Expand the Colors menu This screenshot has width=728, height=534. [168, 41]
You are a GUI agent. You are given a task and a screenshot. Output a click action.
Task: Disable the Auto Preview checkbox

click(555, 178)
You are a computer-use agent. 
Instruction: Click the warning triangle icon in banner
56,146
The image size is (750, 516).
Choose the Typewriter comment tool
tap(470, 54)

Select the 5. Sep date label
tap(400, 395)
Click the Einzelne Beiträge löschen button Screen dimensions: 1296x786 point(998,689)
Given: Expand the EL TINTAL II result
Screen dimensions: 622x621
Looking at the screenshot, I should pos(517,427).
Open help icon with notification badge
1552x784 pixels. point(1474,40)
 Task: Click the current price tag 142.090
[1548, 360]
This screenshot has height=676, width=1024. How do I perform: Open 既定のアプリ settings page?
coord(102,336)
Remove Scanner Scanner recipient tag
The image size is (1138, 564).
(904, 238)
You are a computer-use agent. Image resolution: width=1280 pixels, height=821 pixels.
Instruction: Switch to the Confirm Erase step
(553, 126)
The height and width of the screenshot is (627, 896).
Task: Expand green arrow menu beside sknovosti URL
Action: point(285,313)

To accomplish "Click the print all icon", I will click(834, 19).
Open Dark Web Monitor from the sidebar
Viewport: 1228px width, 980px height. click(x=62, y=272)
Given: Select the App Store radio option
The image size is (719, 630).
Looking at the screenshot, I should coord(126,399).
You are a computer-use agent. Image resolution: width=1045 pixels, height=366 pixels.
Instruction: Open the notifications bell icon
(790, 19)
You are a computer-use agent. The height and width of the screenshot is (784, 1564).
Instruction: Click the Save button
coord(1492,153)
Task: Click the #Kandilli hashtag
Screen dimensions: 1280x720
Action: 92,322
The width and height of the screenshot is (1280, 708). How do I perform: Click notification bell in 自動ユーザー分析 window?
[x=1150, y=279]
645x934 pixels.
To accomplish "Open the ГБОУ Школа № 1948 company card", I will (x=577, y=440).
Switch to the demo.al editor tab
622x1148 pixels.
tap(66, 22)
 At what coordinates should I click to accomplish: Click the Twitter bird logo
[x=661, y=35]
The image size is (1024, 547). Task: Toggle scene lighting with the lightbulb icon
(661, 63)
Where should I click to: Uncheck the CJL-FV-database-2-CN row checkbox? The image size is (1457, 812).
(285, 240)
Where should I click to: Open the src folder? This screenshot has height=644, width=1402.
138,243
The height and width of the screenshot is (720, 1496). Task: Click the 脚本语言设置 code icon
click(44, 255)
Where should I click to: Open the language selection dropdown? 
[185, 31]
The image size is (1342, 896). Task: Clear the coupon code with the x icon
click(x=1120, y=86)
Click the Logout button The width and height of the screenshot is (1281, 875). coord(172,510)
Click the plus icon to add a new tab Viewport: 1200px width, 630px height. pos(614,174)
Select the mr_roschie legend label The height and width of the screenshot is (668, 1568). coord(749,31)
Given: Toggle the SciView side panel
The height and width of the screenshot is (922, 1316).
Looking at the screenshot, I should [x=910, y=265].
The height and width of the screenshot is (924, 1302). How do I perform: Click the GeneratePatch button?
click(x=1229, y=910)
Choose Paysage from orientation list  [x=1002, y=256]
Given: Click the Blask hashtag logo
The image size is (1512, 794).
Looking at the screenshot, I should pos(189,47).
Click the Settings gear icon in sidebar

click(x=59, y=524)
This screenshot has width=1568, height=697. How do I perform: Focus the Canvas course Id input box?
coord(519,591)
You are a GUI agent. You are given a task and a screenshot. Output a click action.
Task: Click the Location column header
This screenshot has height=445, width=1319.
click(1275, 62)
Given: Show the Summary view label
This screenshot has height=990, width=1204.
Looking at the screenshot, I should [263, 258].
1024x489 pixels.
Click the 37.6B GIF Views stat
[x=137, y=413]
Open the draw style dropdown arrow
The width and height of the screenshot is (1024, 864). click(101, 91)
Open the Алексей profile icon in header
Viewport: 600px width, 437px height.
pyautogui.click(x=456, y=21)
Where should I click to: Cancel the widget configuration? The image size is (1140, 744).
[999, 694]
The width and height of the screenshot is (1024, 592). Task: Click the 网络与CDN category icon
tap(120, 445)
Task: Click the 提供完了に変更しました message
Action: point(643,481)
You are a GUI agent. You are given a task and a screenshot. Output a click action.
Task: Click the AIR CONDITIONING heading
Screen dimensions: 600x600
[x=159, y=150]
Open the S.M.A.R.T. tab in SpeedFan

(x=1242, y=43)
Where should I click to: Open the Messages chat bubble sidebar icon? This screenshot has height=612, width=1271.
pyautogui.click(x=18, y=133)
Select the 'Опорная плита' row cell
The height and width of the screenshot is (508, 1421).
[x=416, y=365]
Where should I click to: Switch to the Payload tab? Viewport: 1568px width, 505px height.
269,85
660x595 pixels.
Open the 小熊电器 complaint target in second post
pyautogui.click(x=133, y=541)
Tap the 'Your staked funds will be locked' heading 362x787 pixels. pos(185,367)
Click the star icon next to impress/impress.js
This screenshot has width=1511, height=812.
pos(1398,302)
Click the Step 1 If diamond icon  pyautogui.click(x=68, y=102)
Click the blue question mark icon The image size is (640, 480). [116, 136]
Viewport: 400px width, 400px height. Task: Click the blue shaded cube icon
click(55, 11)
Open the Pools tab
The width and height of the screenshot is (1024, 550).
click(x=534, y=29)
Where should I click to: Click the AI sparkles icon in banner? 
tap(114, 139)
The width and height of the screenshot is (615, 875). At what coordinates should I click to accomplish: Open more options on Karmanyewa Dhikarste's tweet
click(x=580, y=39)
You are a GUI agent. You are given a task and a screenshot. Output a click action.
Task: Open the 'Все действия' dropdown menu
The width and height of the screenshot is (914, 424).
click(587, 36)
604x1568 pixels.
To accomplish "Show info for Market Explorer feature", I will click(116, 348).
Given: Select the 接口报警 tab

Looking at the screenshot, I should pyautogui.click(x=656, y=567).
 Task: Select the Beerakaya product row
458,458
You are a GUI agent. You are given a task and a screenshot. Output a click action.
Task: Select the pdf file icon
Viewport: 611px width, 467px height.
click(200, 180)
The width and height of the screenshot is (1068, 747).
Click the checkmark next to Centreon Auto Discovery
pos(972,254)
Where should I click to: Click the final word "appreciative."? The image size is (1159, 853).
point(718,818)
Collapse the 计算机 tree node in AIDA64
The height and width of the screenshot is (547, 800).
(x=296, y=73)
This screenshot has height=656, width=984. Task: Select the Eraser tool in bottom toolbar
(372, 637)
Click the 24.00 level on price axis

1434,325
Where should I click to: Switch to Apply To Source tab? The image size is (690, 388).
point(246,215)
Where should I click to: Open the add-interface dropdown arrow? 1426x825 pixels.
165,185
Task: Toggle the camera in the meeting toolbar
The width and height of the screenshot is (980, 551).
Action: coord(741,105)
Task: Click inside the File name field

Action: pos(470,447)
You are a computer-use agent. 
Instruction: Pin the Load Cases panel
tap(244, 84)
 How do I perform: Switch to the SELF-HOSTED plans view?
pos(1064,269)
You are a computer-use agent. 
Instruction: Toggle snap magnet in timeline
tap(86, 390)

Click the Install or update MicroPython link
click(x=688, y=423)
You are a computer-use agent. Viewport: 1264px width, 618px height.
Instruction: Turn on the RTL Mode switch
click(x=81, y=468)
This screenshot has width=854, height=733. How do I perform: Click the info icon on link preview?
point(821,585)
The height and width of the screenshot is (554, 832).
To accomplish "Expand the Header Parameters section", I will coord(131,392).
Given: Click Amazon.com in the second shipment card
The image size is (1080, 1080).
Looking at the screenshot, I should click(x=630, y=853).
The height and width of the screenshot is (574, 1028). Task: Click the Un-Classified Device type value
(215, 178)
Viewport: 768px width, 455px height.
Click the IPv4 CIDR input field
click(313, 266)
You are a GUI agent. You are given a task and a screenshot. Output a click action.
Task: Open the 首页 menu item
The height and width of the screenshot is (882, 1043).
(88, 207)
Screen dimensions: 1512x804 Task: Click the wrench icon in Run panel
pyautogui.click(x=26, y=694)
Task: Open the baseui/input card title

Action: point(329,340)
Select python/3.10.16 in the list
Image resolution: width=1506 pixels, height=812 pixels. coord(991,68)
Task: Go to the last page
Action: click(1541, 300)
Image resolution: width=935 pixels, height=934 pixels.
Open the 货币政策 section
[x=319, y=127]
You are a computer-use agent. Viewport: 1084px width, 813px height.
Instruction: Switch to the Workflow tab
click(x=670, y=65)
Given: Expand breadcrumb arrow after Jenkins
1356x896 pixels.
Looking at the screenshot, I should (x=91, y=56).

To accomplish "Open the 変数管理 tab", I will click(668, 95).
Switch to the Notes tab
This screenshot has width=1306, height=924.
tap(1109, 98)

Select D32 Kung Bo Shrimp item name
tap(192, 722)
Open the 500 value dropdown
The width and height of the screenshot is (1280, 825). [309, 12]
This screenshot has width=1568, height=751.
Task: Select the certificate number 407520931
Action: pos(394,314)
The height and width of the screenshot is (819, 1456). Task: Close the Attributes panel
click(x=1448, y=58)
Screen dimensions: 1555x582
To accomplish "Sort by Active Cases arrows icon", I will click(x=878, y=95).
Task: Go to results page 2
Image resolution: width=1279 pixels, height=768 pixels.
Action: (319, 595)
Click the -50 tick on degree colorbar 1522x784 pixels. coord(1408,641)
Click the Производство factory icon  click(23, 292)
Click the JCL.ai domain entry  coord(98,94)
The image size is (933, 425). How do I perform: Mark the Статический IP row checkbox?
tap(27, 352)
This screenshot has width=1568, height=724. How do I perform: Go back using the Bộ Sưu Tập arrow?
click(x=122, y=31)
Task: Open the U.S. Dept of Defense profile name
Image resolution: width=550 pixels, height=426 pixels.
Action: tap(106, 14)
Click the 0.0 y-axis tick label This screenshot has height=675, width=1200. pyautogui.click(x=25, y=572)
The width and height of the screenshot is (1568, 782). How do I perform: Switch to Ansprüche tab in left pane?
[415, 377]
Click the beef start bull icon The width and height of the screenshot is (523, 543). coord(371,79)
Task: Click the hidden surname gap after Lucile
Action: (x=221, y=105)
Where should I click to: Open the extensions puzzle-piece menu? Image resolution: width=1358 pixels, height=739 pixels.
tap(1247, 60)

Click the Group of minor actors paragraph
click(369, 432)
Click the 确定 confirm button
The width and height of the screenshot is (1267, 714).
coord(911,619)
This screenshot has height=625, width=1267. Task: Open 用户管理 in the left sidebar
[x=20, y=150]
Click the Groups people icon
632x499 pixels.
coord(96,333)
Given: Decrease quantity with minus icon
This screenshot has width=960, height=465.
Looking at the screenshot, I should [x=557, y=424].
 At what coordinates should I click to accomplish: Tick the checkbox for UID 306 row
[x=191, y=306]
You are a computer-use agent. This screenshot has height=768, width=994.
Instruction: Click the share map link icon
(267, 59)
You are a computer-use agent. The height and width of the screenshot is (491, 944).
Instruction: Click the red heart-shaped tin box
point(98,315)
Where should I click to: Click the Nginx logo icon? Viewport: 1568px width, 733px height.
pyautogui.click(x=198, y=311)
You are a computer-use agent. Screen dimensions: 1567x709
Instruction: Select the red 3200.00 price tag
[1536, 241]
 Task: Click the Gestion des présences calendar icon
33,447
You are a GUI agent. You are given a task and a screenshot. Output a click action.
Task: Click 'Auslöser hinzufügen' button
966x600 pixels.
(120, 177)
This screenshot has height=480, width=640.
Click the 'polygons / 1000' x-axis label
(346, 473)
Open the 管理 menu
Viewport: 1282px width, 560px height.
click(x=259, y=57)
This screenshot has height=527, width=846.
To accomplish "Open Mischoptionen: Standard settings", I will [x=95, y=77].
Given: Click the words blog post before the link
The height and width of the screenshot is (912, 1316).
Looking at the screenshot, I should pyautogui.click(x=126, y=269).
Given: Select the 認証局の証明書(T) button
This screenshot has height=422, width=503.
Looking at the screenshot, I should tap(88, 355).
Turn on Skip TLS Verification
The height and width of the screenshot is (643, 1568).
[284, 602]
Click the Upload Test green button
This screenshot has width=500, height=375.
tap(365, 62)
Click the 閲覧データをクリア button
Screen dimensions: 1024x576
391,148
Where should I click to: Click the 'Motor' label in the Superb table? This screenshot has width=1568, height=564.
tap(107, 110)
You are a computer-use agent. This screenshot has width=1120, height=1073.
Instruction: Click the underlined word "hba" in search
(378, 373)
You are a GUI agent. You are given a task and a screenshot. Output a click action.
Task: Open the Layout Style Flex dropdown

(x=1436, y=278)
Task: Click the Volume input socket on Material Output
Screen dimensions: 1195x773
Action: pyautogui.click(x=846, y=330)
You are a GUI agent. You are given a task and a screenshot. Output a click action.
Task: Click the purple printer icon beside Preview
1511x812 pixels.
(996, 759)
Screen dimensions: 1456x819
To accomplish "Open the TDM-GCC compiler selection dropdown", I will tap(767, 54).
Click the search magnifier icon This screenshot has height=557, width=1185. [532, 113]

◇ ◇ ◇ ◇ ◇

**Short task:**
Rewrite every record line from the one that contains "The image size is (1024, 547)." down to the one that contains "click(x=1229, y=910)", changing "Where should I click to:" to "Where do I click to:" and leaving everything else as it is. Return only those lines.

**Completed task:**
The image size is (1024, 547). Task: Toggle scene lighting with the lightbulb icon
(661, 63)
Where do I click to: Uncheck the CJL-FV-database-2-CN row checkbox? The image size is (1457, 812).
(285, 240)
Where do I click to: Open the src folder? This screenshot has height=644, width=1402.
138,243
The height and width of the screenshot is (720, 1496). Task: Click the 脚本语言设置 code icon
click(44, 255)
Where do I click to: Open the language selection dropdown? 
[185, 31]
The image size is (1342, 896). Task: Clear the coupon code with the x icon
click(x=1120, y=86)
Click the Logout button The width and height of the screenshot is (1281, 875). coord(172,510)
Click the plus icon to add a new tab Viewport: 1200px width, 630px height. pos(614,174)
Select the mr_roschie legend label The height and width of the screenshot is (668, 1568). coord(749,31)
Given: Toggle the SciView side panel
The height and width of the screenshot is (922, 1316).
Looking at the screenshot, I should [x=910, y=265].
The height and width of the screenshot is (924, 1302). How do I perform: Click the GeneratePatch button?
click(x=1229, y=910)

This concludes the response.